A growing number of recent studies associate lower urinary tract dysfunction (LUTD) with concurrent tissue fibrosis. Other studies have described profuse inflammatory infiltrate of benign prostatic hyperplasia (BPH) tissues, and that Th2 cytokines, particularly IL-4 and IL-13, are produced and secreted by infiltrating T-cells in these tissues. Because Th2 cytokines have been shown to mediate tissue fibrosis in the lung and liver, we hypothesized that Th2 cytokines secreted by inflammatory infiltrate may promote collagen accumulation and fibrosis in the prostate.

Methods

N1 immortalized and primary prostate fibroblasts and lung fibroblasts (the later included as positive controls) were grown in serum free defined media supplemented with vehicle, TGFbeta, IL-4, and IL-13 alone or in combination with or without IL-4 or IL-13 inhibitors. Cells were evaluated by immunofluorescence for alphaSMA and collagen expression in situ, by immunoblot for IL-4Ralpha and IL-13R1alpha expression, by WST assay for cell proliferation, by ELISA for protein expression, or by Sircol assay for collagen production.

Results

Prostate and lung fibroblasts expressed the IL-4Ralpha and IL-13R1alpha receptor proteins. N1 and primary prostate and lung fibroblasts underwent myofibroblast phenoconversion and significantly up-regulated collagen 1 and αSMA protein expression in response to IL-4 or IL-13 treatment.
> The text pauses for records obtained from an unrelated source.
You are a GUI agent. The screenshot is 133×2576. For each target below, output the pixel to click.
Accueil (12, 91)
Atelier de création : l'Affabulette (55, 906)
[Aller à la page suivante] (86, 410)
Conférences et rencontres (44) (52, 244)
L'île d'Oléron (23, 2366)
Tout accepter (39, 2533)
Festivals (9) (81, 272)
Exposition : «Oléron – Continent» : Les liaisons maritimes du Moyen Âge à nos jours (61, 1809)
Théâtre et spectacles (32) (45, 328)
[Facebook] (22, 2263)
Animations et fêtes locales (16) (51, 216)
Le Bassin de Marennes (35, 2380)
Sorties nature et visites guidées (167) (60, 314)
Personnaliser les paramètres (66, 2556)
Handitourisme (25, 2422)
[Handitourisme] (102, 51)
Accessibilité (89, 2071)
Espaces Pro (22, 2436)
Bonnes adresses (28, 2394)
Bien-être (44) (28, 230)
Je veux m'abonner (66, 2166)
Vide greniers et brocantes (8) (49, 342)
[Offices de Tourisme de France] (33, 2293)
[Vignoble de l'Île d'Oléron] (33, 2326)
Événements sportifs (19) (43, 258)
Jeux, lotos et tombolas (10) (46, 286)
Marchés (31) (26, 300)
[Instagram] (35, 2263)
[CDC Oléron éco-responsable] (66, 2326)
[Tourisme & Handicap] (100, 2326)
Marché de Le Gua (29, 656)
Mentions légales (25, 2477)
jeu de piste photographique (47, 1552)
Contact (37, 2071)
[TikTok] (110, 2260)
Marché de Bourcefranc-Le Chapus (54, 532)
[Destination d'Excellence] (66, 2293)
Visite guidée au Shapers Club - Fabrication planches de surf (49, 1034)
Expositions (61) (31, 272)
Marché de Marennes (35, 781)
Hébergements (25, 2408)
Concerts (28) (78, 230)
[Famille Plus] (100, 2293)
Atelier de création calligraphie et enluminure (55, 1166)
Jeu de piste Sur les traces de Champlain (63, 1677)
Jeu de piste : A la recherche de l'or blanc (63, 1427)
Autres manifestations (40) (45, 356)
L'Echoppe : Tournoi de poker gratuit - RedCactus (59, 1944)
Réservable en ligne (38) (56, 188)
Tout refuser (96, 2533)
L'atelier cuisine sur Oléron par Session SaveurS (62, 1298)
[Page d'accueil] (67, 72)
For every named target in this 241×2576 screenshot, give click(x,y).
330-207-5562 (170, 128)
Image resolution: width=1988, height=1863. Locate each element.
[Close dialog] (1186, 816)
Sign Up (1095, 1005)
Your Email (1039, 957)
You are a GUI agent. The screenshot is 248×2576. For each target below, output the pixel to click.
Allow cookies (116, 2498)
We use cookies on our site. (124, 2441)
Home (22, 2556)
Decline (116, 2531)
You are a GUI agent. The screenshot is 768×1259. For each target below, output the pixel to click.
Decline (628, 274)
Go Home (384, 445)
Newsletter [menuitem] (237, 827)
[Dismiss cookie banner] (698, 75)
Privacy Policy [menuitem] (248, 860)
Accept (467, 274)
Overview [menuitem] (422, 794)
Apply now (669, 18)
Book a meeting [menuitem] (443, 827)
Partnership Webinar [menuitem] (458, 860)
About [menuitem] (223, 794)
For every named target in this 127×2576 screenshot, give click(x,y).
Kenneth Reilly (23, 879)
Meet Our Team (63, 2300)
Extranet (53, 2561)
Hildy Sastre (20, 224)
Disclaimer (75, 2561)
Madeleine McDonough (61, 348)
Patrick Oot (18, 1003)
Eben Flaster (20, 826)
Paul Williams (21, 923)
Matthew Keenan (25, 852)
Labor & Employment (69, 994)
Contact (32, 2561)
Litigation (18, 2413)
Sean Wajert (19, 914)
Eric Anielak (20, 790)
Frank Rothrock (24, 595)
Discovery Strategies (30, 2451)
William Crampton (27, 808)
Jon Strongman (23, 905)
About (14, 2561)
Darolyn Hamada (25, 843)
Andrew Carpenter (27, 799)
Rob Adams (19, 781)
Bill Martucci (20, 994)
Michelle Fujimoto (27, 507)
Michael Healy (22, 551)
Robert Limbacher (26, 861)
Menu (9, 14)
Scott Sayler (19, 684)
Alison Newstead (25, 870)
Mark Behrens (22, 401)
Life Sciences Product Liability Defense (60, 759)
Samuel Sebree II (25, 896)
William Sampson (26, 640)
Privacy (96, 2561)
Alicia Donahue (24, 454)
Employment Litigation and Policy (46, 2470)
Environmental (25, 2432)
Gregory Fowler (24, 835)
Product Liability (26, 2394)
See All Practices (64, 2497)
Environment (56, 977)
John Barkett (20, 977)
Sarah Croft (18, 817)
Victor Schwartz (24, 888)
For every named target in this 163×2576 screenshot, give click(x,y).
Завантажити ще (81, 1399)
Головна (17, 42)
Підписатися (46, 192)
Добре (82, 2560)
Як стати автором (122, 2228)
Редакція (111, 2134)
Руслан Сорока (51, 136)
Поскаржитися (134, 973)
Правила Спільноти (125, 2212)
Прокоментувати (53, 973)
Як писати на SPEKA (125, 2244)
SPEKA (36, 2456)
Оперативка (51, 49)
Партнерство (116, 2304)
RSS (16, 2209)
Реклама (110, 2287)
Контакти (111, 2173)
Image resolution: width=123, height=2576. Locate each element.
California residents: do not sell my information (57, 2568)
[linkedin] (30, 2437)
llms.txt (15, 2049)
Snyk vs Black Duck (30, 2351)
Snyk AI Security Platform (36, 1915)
These effects were ablated through co-treatment with IL-4 and IL-13 receptors antibodies. Low concentrations of IL-4 and IL-13 significantly up-regulated N1 and primary prostate cell proliferation. Prostate fibroblasts treated with IL-4 or IL-13 significantly and almost equivalently up-regulated IL-13 protein expression, suggesting the establishment of an autocrine IL-13 expression loop. Treatment with IL-4 alone up-regulated IL-4, but not IL-13, protein expression. Neither IL-4 nor IL-13 affected TGFbeta expression levels.

Conclusions

The results of these studies show that IL-4 and IL-13 promote myofibroblast phenoconversion and collagen accumulation, and thus support a role for IL-4/IL-13 promotion of prostatic fibrosis associated with LUTD. A major new discovery reported here is that Th2 cytokines, particularly IL-13, can establish autocrine expression loops in prostate fibroblasts that may promote continual myofibroblast phenoconversion in the lower urinary tract. These findings support the investigation of small molecules or antibodies that target Th2 IL-4/IL13 activities for the prevention or treatment of lower urinary tract fibrosis.

Funding

Supported by NIH/NIDDK grant 1P20DK090870?03 (JAM) and 1U54DK104310 (JAM).